Could you retype all of the entries exactly, without their pictures?

---------- Available data

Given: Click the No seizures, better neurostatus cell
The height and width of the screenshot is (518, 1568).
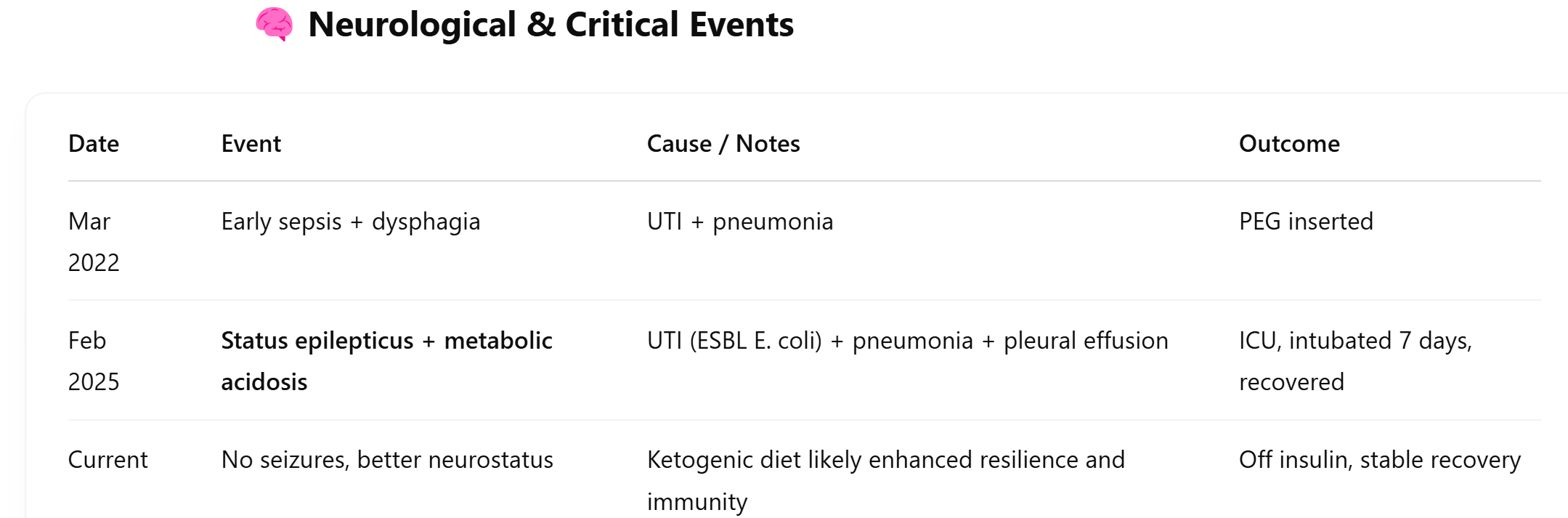Looking at the screenshot, I should [387, 460].
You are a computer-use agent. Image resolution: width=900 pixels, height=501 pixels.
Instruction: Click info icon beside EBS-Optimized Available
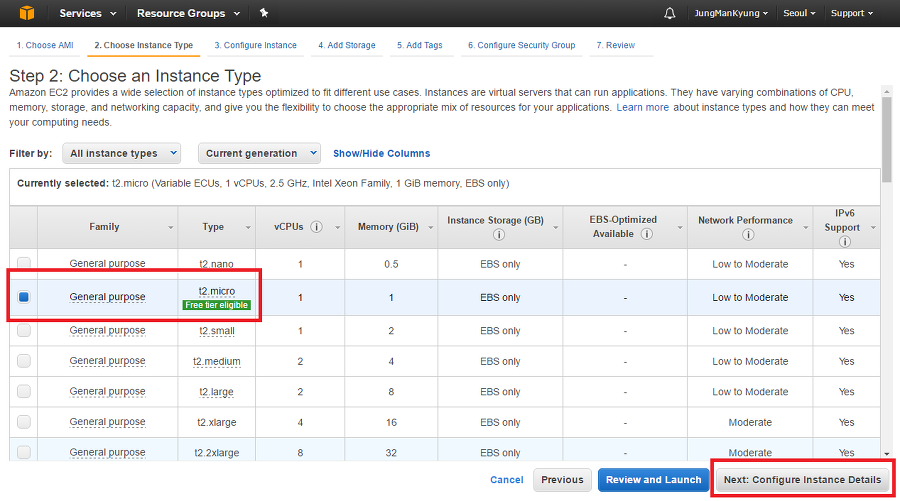pyautogui.click(x=647, y=234)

--------------------

# Answer to this problem:
Given: Click the No seizures, better neurostatus cell
The height and width of the screenshot is (518, 1568).
Looking at the screenshot, I should [387, 460].
You are a computer-use agent. Image resolution: width=900 pixels, height=501 pixels.
Instruction: Click info icon beside EBS-Optimized Available
pyautogui.click(x=647, y=234)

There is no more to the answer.